Salonique 1850-1918, la ville des juifs, et le réveil des Balkans
Fondée à l’époque hellénique et n’ayant pas cessé d’exister depuis, Thessalonique, deuxième ville et deuxième port de Grèce, a fêté ses deux mille trois cents ans en 1985. Pendant quatre siècles, cette cité balkanique où, après un bref intermède vénitien, les Turcs ottomans avaient établi leur domination, fut une ville juive et hispanophone. Phénomène rarissime, sinon unique, les juifs n’étaient pas comme partout ailleurs, une minorité plus ou moins marginale, mais constituaient la majorité. Les auteurs de cet ouvrage collectif introduit et composé par Gilles Vernstein restituent avec force et habileté bien des éléments de cette culture juive séfarade qui s’est imposée depuis l’expulsion de 1492. La « Jérusalem des Balkans », carrefour entre l’Orient et l’Occident, s’est ouverte aux connaissances, aux techniques, aux idées et aux mœurs de l’Europe moderne ; c’est de là qu’est partie en 1908 la révolution des Jeunes-Turcs. Elle fut l’enjeu de la première guerre balkanique et devint grecque en 1913 pour être, quelques années plus tard, impliquée dans la Grande Guerre.

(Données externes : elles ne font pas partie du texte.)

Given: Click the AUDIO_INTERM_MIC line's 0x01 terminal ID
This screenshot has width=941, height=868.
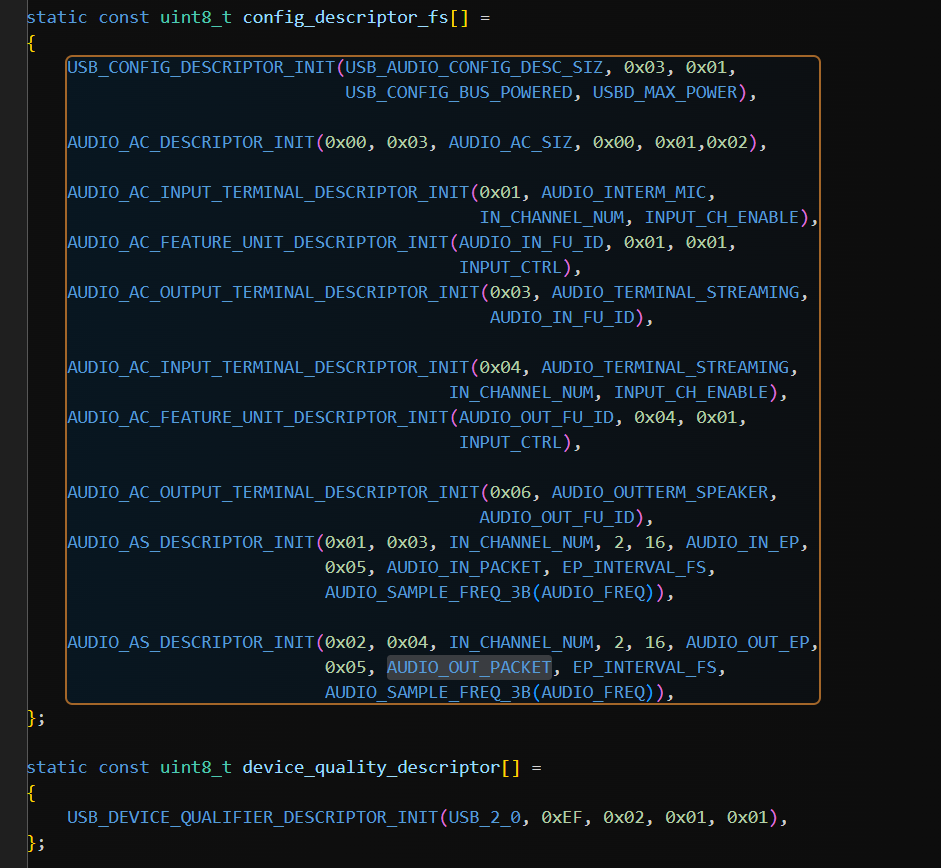Looking at the screenshot, I should pos(500,192).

Cette cité, qui fut le centre économique des Balkans ottomans, changea presque entièrement de visage par suite de son intégration à l’État national grec et du fait des destructions perpétrées par le grand incendie de 1917. La fin de cette grande symbiose des cultures intervint en 1943, lorsque l’occupant nazi anéantit la Salonique juive par une extermination presque totale. Comme Trieste sa rivale adriatique, elle avait vu la coexistence des groupes humains, religieux et culturels très divers, qui ouvrirent la voie à un urbanisme cosmopolite, un syncrétisme culturel tout en se voulant à l’avant-garde de la modernité.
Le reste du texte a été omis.